É o caso de Edvando Belarmino do Nascimento. Ele só passou a existir para as estatísticas após 28 anos depois de nascido, em 20 de setembro de 1992. O atendimento com a Defensoria aconteceu em meio a pandemia do novo coronavírus e foi todo realizado de forma remota, com o envio das informações por aplicativos de mensagens do Napi.
O problema da falta de documentação não afeta somente o Edvando, mas toda a família dele. A cena se repete com a irmã, Aline Nascimento, os sobrinhos e com a madrinha das crianças, Ana Célia. “A nossa mãe não tinha documentos, sempre trabalhou muito e não teve tempo para fazer isso. Desde que nascemos, ficamos sem registro e isso meio que foi passando para todos”, diz Aline. Após quase 30 anos sem ter qualquer documentação, o sonho dos irmãos, enfim, vai poder se concretizar. Aline informa que já conseguiu através da Defensoria dar entrada na própria documentação e iniciar a dos filhos.
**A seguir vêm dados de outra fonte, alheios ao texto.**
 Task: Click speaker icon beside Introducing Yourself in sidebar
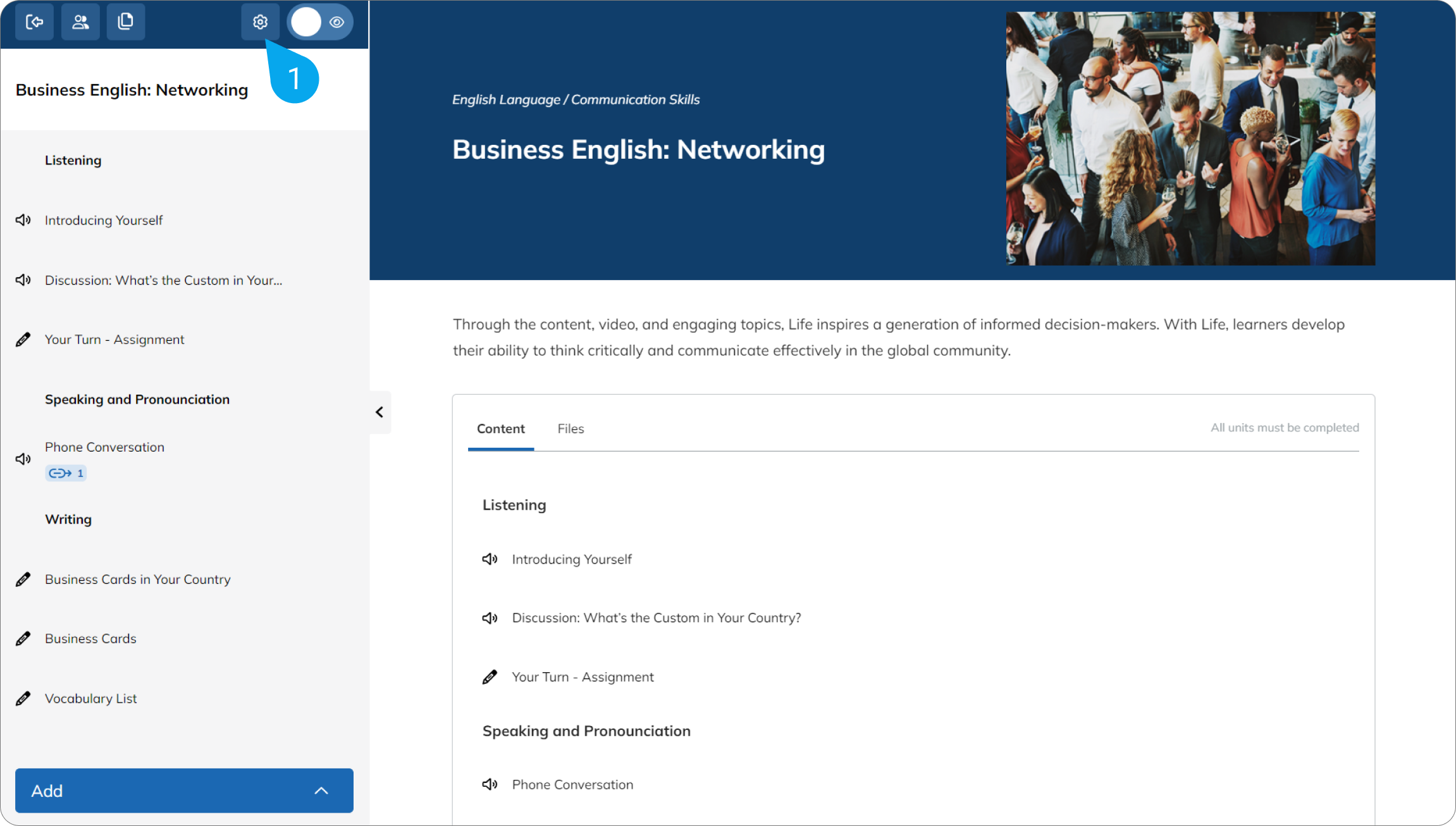(23, 220)
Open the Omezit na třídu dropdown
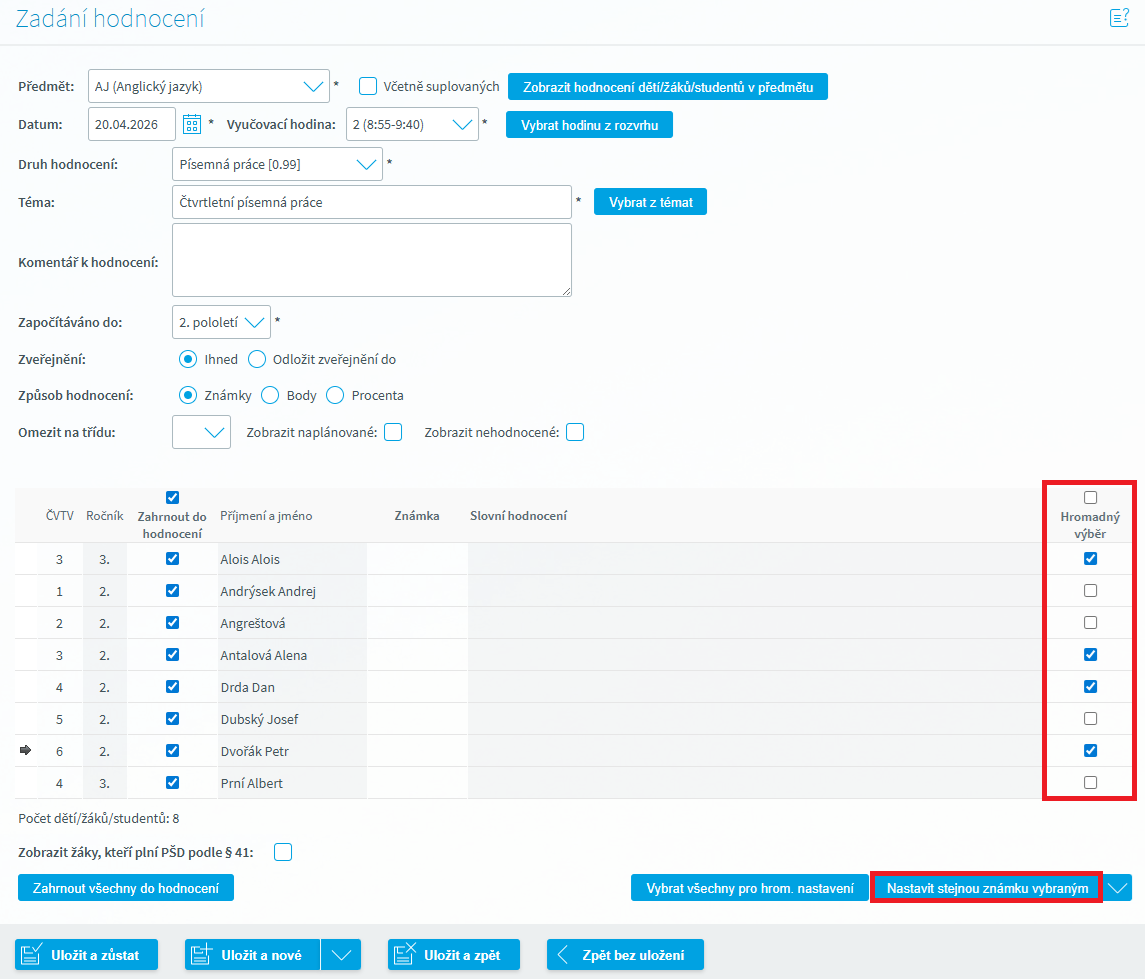This screenshot has height=979, width=1145. click(213, 432)
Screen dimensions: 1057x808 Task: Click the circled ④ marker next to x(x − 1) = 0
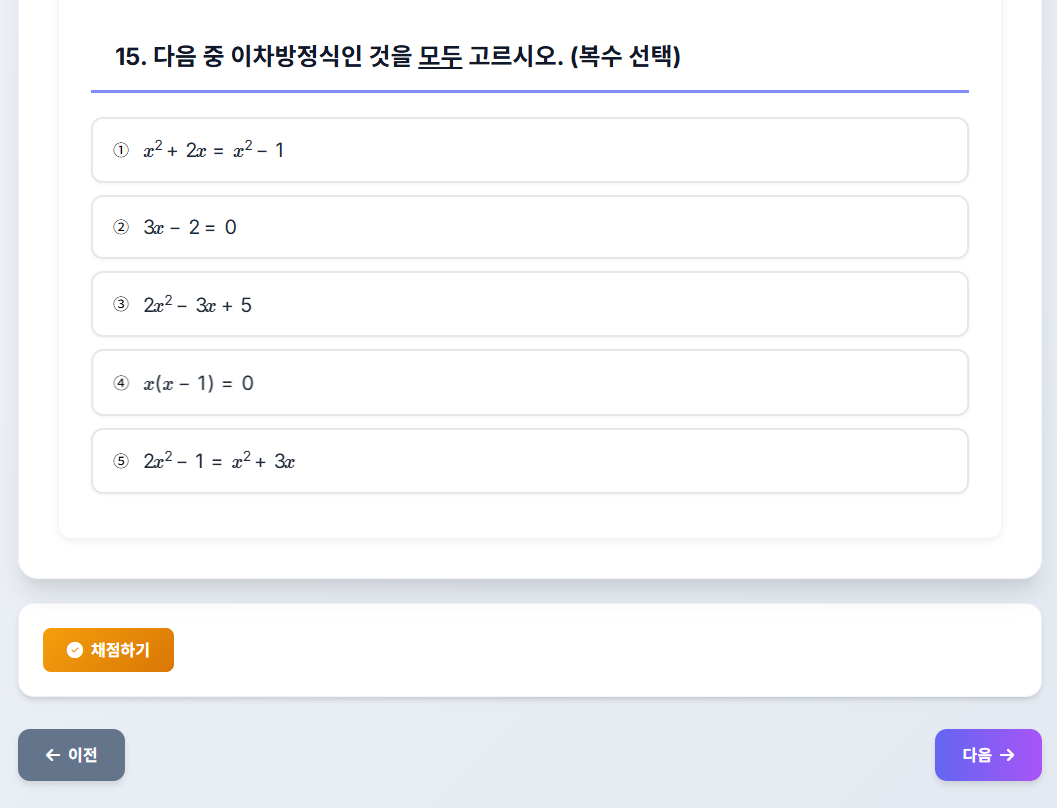121,382
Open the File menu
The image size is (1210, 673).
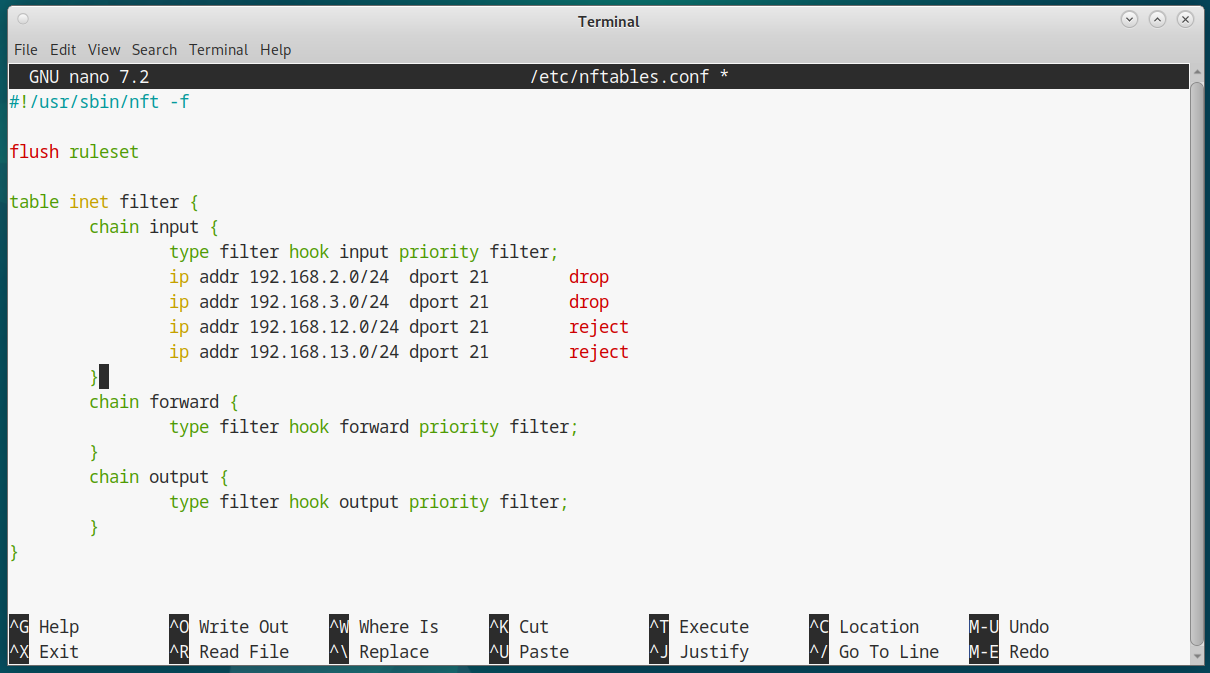point(25,50)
“Hoje veio o grande dia e consegui levar o Edvando no cartório do Mondubim para se registrar”, comenta Ana Célia, com alegria. Após quase 30 anos de espera, Edvando finalmente poderá dar os primeiros passos e ter sua cidadania assegurada. Ele relata que não vê a hora de estar com todos os documentos nas mãos. “Poderei agora assinar minha carteira de trabalho, viajar, me vacinar, ir ao hospital. Tudo será diferente”, comemora.
A defensora pública Natali Massilon Pontes comenta o passo a passo para dar entrada nas ações. “Após o levantamento das informações necessárias, o procedimento inicial é realizar uma busca junto aos cartórios de registro civil de pessoas naturais para certificar sobre a ausência do documento. Com a negativa dos cartórios, entramos com a ação judicial de registro tardio. A Defensoria propicia às pessoas que não possuem o registro o direito de exercerem com plenitude a cidadania, garantido o acesso ao registro de nascimento. Às vezes, identificamos vários membros de uma mesma família sem o registro de nascimento. É a ausência de cidadania sendo repassada de geração em geração.”
Qualquer pessoa que não possua o registro de nascimento, que não tenha condições de arcar com as despesas de um advogado e que esteja em situação de vulnerabilidade, pode procurar a assistência jurídica da Defensoria Pública para iniciar os encaminhamentos necessários à lavratura do registro civil.